As for as the Ford 8N, you do realize that over 500,000 of these were produced and sold within only a short 5 year timeframe. It is a 50yr. marvel to basic ingenuity and engineering. I am not ever aware of a problem with an overheating tranny. Have you ever seen the tremendously sized resevoir that stores the tranny and hydraulic fluid? It you get that to overheat, you have a much bigger problem than was ever standard on a good running 8N. Not too many problems with brakes on the 8Ns, more problems with some of the 2Ns and 9Ns with regard to the seals etc. Steering and pulling/plowing power is exception for a flat 4 gas design. Overall for the money, a good running especially restored 8N will last you a good 50 years with basic maintenance - no problem. That is exceptional. How many LT/GT/CUTs do you expect to be around and working in 2054? Probably not too many.   

Well, I could go on and on. There was a Fordson Tractor that was referred to as the "Widow Maker" --- I think it was the steel wheel model which when carrying loads on rough/uneven surfaces would readily jolt the rider and the load. 

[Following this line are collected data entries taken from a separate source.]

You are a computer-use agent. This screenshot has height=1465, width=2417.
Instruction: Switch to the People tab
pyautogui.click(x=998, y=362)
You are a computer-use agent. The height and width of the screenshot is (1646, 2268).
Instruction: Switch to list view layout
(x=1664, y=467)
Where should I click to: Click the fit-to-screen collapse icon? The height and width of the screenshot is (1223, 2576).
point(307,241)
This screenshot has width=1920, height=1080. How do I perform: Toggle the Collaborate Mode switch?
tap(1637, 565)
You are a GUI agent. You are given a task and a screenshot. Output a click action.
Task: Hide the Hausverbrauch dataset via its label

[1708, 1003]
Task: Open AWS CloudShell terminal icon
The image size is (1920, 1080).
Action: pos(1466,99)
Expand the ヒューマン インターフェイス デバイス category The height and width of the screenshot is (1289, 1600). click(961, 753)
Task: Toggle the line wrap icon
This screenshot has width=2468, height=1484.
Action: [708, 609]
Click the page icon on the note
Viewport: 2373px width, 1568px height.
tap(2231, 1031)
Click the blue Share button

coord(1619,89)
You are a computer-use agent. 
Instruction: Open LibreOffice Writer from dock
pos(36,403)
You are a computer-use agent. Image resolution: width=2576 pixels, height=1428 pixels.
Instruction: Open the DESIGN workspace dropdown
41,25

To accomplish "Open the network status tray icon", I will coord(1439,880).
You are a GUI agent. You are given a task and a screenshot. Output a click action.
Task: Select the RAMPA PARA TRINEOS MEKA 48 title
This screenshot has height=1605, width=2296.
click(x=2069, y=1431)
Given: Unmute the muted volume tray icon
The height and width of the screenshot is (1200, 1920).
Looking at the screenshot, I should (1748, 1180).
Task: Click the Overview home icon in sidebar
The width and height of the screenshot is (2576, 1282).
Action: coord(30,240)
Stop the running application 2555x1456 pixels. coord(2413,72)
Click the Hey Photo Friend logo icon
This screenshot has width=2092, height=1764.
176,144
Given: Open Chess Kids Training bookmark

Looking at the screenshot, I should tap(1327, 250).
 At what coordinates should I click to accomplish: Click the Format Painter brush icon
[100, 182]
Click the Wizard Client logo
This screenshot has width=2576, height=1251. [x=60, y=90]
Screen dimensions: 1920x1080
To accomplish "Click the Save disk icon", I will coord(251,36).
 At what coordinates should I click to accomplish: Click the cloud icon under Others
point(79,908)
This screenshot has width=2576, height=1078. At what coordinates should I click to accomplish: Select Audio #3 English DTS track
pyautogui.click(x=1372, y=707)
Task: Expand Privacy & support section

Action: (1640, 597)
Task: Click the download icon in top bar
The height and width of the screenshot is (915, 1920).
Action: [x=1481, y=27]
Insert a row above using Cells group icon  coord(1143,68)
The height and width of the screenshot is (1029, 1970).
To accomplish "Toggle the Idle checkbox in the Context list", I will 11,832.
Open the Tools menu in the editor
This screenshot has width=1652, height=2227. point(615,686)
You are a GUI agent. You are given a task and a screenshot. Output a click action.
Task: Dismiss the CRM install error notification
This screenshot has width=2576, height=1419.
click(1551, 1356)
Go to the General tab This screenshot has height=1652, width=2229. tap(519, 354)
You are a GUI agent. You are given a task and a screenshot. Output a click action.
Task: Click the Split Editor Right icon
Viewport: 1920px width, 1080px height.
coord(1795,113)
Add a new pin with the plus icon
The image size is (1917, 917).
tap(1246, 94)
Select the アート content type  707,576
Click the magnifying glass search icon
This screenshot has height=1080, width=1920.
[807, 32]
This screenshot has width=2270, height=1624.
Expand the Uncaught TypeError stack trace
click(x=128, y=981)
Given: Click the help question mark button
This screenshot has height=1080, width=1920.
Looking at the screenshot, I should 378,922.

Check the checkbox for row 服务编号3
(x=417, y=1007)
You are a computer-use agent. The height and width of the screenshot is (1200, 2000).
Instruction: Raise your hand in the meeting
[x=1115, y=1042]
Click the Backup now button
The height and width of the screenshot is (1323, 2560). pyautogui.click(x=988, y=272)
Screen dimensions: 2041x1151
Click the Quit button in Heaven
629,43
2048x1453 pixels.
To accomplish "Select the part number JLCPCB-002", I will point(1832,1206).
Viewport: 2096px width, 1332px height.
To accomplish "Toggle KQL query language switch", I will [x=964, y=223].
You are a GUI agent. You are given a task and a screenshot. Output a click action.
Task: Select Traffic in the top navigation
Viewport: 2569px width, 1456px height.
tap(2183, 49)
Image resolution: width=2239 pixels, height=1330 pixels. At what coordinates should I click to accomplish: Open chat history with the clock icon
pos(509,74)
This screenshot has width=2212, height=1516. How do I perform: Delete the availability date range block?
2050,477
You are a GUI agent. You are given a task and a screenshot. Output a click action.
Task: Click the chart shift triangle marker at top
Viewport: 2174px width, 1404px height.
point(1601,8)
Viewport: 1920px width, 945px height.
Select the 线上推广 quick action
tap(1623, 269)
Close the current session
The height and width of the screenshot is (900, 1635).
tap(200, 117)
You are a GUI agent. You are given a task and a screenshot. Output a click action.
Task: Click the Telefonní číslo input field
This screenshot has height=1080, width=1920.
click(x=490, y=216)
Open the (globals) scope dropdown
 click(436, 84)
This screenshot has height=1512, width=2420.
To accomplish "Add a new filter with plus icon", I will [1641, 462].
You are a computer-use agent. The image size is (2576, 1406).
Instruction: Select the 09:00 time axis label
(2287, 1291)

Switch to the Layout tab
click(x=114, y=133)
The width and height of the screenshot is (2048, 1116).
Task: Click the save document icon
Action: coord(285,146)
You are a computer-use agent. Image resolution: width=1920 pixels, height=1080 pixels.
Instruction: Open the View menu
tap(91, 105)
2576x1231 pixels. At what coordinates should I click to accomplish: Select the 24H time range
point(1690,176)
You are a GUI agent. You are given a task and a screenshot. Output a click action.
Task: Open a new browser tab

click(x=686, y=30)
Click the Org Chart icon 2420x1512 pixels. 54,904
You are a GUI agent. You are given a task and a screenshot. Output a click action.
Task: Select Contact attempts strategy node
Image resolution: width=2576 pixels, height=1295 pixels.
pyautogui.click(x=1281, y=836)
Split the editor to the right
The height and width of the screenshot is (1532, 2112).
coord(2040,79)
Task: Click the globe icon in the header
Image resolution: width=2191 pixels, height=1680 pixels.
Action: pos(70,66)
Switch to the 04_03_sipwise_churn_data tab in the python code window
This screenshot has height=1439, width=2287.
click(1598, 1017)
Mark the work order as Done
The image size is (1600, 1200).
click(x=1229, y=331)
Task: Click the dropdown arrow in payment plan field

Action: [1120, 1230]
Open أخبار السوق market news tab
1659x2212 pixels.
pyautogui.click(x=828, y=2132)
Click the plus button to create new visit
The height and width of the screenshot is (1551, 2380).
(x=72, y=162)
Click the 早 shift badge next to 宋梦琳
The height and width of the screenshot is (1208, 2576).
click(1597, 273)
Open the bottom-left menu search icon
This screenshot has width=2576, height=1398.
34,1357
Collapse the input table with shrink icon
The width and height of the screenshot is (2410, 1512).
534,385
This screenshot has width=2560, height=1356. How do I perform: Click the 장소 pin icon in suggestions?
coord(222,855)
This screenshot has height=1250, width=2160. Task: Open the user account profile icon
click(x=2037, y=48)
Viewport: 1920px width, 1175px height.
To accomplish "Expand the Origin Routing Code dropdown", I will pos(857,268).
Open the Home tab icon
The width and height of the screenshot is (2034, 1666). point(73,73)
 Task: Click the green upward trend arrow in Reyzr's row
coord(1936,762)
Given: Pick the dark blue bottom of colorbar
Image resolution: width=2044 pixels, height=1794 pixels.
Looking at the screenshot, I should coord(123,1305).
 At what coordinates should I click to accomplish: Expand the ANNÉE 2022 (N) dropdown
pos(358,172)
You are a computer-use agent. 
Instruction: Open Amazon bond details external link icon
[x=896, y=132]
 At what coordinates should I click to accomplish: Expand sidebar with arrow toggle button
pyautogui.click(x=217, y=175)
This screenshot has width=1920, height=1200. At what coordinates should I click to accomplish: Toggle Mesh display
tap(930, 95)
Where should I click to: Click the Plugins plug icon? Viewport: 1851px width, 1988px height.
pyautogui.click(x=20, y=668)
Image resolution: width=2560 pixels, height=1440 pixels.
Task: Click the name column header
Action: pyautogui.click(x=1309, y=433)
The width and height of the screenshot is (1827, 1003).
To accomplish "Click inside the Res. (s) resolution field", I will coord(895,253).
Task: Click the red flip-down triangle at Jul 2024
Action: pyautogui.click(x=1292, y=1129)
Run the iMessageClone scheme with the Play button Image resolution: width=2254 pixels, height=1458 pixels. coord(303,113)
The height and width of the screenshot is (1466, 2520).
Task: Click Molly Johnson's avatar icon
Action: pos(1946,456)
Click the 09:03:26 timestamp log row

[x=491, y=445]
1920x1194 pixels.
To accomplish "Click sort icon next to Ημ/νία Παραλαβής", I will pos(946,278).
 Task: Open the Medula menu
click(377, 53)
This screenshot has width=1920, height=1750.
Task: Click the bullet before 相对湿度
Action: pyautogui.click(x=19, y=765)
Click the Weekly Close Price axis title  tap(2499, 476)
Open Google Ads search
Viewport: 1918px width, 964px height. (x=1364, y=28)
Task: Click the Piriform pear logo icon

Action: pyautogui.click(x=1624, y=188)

Other than that, Fords have always been exceptionally good tractors. Both to work on (parts availability) and operation.

Just my opinion.
Andy


----------



## Chipmaker (Sep 16, 2003)

I have heard a lot of the older folks talk about a certain model Ford tractor that was prone to flipping over if you pulled a load with it that was too heavy as well as flipping sideways on a grade very easy. Then again any tractor is prone to flipping on a side grade and any tractor can flip over backwards if a load is carried to high or attached to high up. I have seen an idiot (neighbor) hook up to a tree and use his rops as the tie down........his theory was to pull as hard as he could with both rear wheels engaged, to prevent tires from slipping, and allow the front end to raise up off the ground, and it would then give more constant pulling tension on his rope he had tied to the tree that he was going to cut and wanted to make sure it fell in the right direction. I later cut the tree down for him without the need of pulling with a tractor as he was intending to do.

Can't picture a tranny getting that hot........warm perhaps and only after some long hard hours of use.


----------



## parts man (Sep 24, 2003)

I think the tranny heating problem was with the old forson tractors, not sure why, possibly the worm drive differential??

Like Chipmaker said, ANY tractor can do a backflip if improperly hitched!


----------



## klutchman04 (Apr 15, 2004)

I am not offending ford i just heard some storys and when i went and tried out this 8 N some storys were true and some were not. I actually plan to buy a ford someday, they are a bit handy with there three point. There a work horse. I thought maybe the trany heated up because the muffler next to it and heat transfer through metals. but i dont know I only worked it 2-3 hours and it got hot , I dont know there all different in there own way lol


----------